Probably want a check to make sure both aren't defined at once as well.

Thoughts?

-eric

Hmm, I don't have strong feelings either way, except that I think the enum and the string in the .def file should be clustered together so that it remains clear both are simultaneously defined whenever adding a TLI function.

I guess there is a spectrum of flexibility vs doing exactly what is needed for the current uses w/ strict error checking.

Most flexible: what I had before. Basically a for-each macro where the user can do whatever with the enum name and the string (e.g., could fill in a bunch of cases in a switch statement, not just define the enums / string table).

Middle: What I have now. Can't for-each on both the enum and the string simultaneously, but can for-each individually. This still has a bit of flexibility so that e.g., you can put the comma earlier or later

enum Func {

InvalidEnum

#define TLI_HANDLE_ENUM(enum_variant) , enum_variant
#include "llvm/Analysis/TargetLibraryInfo.def"
}

vs

enum Func {
#define TLI_HANDLE_ENUM(enum_variant) enum_variant,
#include "llvm/Analysis/TargetLibraryInfo.def"

NumLibraryFuncs

}

Strict:
#define TLI_HANDLE_ENUM
#include "llvm/Analysis/TargetLibraryInfo.def"

And then internally, "llvm/Analysis/TargetLibraryInfo.def" will check that only one of the TLI_HANDLE_* are defined at a time, and probably define some other local macros so that we still get the clustering of the enum and the string in the .def file.

As far as consistency w/ other .def files, from some sample of the existing .def files, they seem to follow the "Middle" option, though I guess many .def files are used for more complicated constructs.

It's fine any of the ways you've got it, I'd gone toward strict just to make it easier to consume and reason about for now since there's no need for the flexibility (afaict), but any of them work.

Thanks!

-eric

jvoung updated this revision to Diff 21058.Mar 2 2015, 3:58 PM
jvoung edited edge metadata.

Make the .def handle the definition details, and the .h/.cpp just do "#define TLI_DEFINE_ENUM ... #include ..."

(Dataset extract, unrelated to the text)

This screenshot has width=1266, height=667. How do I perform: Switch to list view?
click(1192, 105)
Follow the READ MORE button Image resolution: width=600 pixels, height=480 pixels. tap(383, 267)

jvoung added a comment.Mar 2 2015, 4:00 PM

Okay, strict sounds good to me. It should be pretty easy to switch to something more flexible later if needed.

echristo accepted this revision.Mar 3 2015, 11:22 AM
echristo edited edge metadata.

LGTM. Thanks for the patience!

-eric

This revision is now accepted and ready to land.Mar 3 2015, 11:22 AM
This revision was automatically updated to reflect the committed changes.